Inquinamento idrico: da acque meteoriche di dilavamento, di prima pioggia e reflue urbane di origine meteorica

di Luigi FANIZZI

Le “acque meteoriche di dilavamen­to”, in linea di principio, sono diverse dalle acque reflue ed esenti, da qualsivoglia vincolo o prescrizione. La condizione dirimente, infatti, ai fini della qualificazione normativa, di cui al D. Lgs. 3 aprile 2006, n. 152 e s.m.i., risiede nella circostanza che la loro immissione derivi da ciclo produttivo (domestico, industriale ovvero commisto), ascrivibile ad attività umana e non già, incidentalmente, da precipitazione piovosa (Sentenza del Consiglio di Stato, N. 7618/2009). Tuttavia i regolamenti regionali possono, comunque, disciplinare i casi in cui tali acque debbano essere sottoposte a particolari vincoli o prescrizioni, ivi compresa l’eventuale autorizzazione all’immissione.

 

Altresì, per particolari condizioni, nelle quali, in relazione alle attività svolte sulle superfici impermeabili scoperte, vi sia il rischio di dilavamento di sostanze pericolose ovvero ambientalmente pregiudizievoli, l'acqua meteorica, contaminandosi, fini­sce per perdere la sua natura e caratterizzarsi, normalmente, come “acqua di prima pioggia”. In tali casi può essere richiesto, sempre dalla disciplina regionale, che tali immissioni inquinate vengano opportunamente convogliate e trattate in impianti di depurazione appropriati, sottoponendole, cautelativamente, a particolari prescrizioni, ivi compresa l’autorizzazione allo scarico.

 

Fermo, pertanto, quanto definito all’art. 74 ed a quanto stabilito all’art. 113, del D. Lgs. 3 aprile 2006, n. 152 e s.m.i. le acque meteoriche, secondo la natura delle superfici dilavate e delle attività ivi svolte, si distinguono in:

 

Acque meteoriche di dilavamento: la frazione delle acque di una precipitazione piovosa giornaliera di altezza complessiva maggiore od al più uguale ad 1 millimetro (definizione di giorno piovoso, secondo il Servizio Idrografico Italiano) che, non infiltrata od evaporata, corrivando, dilava le superfici urbane permeabili ed impermeabili quali tetti, strade (pubbliche e private), piazzali di sosta e di movimentazione automezzi, parcheggi e similari, anche di aree industriali, dove non sono svolte attività che possono dar luogo, oggettivamente, al rilascio di sostanze pericolose ovvero ambientalmente pregiudizievoli (rif. art. 3-ter, L. 28 luglio 2004, n. 182), ad esclusione delle aree agricole.

 

Acque di prima pioggia: le prime acque meteoriche di dilavamento, corrispondenti ad un’altezza di precipitazione di 5 mm, uniformemente distribuita sull’intera superficie scoperta impermeabile ove si svolgono attività che possono dar luogo, oggettivamente, al rilascio di sostanze pericolose ovvero ambientalmente pregiudizievoli, opportunamente servita da rete di drenaggio, che si verifica o che si sussegue, a distanza di almeno 48 ore di tempo asciutto, da un analogo evento meteorico (R.R. Puglia 9 dicembre 2013, n. 26).

 

Acque reflue urbane: le acque meteoriche di dilavamento, convogliate in rete fognaria separata e provenienti da agglomerato.

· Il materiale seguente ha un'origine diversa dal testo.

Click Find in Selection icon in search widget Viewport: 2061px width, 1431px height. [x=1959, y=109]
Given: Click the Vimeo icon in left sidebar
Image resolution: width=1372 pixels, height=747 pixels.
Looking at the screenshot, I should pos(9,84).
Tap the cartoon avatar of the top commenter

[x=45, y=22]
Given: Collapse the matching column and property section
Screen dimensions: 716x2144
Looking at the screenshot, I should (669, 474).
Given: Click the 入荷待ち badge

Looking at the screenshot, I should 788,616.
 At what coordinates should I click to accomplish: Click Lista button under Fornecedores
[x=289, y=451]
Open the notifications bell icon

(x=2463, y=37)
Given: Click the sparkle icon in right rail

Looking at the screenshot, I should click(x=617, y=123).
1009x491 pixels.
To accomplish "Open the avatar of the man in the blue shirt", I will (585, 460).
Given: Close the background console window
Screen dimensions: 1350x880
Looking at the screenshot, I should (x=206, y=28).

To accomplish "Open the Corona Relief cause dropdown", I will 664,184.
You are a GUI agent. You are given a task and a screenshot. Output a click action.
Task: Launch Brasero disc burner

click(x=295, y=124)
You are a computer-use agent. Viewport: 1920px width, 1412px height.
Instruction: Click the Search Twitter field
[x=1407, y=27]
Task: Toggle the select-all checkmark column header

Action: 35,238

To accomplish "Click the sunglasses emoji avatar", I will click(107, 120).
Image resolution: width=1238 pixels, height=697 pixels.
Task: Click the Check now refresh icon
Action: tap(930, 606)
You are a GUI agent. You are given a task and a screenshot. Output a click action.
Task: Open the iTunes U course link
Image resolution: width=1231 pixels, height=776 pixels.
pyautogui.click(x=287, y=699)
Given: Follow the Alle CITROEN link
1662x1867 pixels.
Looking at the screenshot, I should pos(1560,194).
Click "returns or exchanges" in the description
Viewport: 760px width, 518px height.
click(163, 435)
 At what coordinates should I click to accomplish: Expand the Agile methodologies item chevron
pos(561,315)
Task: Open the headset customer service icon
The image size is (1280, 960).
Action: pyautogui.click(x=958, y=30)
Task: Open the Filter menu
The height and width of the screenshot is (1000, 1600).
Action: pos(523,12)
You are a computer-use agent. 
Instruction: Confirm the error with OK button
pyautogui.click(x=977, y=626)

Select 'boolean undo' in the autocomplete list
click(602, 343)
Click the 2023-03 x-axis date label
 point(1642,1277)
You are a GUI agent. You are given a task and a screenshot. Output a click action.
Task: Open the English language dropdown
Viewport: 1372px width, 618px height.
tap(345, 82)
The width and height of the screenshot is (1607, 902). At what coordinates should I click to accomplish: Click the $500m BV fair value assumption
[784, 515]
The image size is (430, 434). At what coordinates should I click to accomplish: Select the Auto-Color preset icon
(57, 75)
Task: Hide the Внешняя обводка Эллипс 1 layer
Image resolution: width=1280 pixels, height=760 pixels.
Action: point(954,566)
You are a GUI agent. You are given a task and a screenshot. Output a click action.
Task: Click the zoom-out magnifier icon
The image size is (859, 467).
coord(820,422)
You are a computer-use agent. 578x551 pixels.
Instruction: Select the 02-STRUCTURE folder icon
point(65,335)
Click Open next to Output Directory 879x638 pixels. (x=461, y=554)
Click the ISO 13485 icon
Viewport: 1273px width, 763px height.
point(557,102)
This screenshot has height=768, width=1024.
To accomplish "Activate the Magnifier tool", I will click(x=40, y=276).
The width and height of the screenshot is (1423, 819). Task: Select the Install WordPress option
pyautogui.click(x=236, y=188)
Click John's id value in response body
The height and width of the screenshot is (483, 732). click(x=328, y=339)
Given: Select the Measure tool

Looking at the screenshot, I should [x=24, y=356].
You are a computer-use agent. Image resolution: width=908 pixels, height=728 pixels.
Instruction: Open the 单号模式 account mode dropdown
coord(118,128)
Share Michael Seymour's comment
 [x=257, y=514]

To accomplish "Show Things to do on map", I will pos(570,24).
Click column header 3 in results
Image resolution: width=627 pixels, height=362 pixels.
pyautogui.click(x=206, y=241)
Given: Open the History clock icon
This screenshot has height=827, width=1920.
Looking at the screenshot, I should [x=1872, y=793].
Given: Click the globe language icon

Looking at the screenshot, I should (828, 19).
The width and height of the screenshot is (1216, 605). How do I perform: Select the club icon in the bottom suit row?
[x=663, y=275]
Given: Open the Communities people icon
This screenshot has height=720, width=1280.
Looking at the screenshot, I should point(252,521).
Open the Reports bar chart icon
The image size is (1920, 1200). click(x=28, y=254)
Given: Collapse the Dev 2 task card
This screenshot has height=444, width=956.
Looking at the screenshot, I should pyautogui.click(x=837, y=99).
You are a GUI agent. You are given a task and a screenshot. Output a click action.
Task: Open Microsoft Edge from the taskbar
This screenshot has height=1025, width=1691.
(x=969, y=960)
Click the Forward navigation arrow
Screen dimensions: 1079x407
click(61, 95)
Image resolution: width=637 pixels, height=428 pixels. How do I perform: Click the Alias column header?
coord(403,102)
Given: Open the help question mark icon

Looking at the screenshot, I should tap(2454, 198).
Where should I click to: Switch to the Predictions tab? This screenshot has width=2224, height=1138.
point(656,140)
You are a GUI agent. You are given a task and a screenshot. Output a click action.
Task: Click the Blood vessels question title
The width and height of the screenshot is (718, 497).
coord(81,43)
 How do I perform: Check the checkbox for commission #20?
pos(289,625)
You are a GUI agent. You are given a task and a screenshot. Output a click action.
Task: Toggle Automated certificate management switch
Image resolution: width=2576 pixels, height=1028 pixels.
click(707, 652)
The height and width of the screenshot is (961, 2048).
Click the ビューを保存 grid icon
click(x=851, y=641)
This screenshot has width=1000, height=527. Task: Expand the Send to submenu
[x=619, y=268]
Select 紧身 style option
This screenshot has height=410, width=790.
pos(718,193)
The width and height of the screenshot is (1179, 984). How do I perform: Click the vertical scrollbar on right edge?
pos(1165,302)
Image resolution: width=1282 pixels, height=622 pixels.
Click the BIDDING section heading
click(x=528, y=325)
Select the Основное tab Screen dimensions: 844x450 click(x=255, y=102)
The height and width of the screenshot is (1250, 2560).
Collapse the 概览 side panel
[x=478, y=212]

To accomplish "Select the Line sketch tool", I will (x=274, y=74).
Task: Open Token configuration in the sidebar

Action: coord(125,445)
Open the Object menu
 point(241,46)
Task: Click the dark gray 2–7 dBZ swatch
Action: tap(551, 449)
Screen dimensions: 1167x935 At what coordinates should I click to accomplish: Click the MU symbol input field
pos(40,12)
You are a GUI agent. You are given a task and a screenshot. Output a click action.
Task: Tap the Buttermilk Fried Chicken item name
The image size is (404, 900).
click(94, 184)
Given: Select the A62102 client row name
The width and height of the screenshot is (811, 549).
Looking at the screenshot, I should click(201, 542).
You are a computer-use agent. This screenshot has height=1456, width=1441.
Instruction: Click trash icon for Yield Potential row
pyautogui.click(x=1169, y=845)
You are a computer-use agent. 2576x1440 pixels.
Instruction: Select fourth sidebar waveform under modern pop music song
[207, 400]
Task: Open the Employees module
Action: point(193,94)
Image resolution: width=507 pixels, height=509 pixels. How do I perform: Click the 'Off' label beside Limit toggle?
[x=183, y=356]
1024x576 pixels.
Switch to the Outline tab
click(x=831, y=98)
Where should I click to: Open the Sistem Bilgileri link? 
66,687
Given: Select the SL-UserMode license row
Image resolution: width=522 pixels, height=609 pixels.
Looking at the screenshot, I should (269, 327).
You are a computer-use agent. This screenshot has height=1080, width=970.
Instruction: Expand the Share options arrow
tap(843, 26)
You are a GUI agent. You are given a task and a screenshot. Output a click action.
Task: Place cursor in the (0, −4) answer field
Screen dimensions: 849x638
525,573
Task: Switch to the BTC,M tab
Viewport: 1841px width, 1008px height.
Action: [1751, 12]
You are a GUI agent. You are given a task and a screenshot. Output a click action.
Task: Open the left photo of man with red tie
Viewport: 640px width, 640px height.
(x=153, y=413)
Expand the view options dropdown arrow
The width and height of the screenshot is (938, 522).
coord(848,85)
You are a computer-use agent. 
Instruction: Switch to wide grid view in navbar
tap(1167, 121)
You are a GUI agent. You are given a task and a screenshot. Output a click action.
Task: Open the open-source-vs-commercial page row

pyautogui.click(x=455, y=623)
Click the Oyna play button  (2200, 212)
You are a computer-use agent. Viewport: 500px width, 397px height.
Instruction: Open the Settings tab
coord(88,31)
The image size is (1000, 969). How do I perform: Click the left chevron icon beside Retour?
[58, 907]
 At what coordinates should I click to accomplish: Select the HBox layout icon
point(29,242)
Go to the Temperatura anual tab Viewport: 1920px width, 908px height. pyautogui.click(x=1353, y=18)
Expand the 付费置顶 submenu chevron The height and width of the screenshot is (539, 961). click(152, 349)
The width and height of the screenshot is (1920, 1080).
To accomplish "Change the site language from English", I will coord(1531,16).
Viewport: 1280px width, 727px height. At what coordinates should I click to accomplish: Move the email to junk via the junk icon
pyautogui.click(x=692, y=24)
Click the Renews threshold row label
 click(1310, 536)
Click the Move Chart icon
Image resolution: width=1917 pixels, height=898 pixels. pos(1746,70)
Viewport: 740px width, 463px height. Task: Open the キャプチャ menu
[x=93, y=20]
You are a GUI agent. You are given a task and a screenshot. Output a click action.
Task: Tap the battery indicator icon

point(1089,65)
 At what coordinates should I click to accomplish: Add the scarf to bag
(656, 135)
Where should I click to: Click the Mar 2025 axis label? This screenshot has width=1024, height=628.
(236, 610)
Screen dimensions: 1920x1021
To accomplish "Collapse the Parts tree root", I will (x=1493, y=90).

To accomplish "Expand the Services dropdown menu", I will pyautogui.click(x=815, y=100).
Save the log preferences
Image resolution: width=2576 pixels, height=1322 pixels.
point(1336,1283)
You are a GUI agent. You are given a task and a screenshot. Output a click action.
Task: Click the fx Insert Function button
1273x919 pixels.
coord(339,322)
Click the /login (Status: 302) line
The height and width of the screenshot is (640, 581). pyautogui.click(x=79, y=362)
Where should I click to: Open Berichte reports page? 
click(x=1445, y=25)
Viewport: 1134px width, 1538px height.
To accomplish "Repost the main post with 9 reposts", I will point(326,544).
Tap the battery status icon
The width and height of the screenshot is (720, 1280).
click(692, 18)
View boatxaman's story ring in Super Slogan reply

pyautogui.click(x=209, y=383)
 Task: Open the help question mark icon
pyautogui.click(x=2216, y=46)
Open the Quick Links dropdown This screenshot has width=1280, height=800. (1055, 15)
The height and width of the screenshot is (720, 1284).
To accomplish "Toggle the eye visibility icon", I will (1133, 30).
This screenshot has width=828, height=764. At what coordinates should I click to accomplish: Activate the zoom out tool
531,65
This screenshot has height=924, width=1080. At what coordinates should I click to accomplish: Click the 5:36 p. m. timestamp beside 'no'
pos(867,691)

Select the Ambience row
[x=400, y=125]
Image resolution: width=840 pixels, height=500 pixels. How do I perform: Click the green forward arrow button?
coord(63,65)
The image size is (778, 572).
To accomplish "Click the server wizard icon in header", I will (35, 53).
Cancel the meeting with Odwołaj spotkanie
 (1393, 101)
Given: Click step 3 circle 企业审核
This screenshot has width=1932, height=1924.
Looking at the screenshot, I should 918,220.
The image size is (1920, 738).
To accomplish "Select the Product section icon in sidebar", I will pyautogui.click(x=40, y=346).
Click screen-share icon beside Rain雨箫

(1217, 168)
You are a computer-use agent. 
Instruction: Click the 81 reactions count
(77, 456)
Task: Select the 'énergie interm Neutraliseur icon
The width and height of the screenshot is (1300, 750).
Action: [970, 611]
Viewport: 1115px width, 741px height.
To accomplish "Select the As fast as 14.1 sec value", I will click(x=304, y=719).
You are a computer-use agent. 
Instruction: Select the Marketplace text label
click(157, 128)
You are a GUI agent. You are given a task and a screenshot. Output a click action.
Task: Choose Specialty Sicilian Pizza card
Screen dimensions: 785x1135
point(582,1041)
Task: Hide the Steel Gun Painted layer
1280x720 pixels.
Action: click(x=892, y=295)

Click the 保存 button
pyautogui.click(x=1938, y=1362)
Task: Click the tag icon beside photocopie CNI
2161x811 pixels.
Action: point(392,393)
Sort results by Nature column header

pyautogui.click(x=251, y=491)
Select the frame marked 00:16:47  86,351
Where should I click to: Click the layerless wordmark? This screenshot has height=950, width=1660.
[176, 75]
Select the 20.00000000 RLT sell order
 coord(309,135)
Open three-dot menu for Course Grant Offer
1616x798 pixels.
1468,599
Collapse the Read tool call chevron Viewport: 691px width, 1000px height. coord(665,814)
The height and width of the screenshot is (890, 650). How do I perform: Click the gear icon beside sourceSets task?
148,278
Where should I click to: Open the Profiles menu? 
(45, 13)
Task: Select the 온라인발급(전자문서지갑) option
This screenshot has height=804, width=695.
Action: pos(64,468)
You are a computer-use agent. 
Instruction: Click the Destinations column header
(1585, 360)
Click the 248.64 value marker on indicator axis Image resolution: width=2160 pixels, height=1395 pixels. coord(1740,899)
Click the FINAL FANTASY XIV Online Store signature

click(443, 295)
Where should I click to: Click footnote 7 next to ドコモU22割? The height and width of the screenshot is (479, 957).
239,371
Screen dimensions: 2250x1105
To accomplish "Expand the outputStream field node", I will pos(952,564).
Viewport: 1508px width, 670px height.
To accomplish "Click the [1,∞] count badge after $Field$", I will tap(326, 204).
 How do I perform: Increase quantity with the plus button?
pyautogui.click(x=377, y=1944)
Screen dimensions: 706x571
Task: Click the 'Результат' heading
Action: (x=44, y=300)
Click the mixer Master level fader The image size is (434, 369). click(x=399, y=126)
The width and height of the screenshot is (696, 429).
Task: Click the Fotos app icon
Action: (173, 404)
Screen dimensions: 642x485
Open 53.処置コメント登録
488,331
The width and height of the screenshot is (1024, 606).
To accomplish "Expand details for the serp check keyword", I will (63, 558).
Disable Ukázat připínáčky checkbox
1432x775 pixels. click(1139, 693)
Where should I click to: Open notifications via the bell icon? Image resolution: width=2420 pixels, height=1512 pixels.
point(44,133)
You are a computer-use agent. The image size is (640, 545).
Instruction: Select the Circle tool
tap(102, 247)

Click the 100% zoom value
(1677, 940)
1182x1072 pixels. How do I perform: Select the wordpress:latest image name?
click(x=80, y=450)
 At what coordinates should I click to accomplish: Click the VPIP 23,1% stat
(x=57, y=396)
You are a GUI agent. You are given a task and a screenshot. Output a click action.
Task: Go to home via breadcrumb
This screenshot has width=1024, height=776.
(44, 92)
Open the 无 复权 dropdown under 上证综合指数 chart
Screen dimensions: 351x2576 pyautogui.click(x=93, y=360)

Al fine di non arrecare aggravi sensibili, al sistema di trattamento, la prima canalizzazione della rete, adibita al loro esclusivo convogliamento, può essere dotata di dispositivi per la raccolta e la separazione delle acque di prima pioggia (volume inquinato), da convogliare, opportunamente, nella seconda canalizzazione adibita alla raccolta ed al collettamento delle altre acque reflue urbane, di diversa origine (domestica, industriale ovvero commista).

 

Giovinazzo (BA), 23 aprile 2014

 

Bibliografia: www.lexambiente.it in Dottrina - Acque.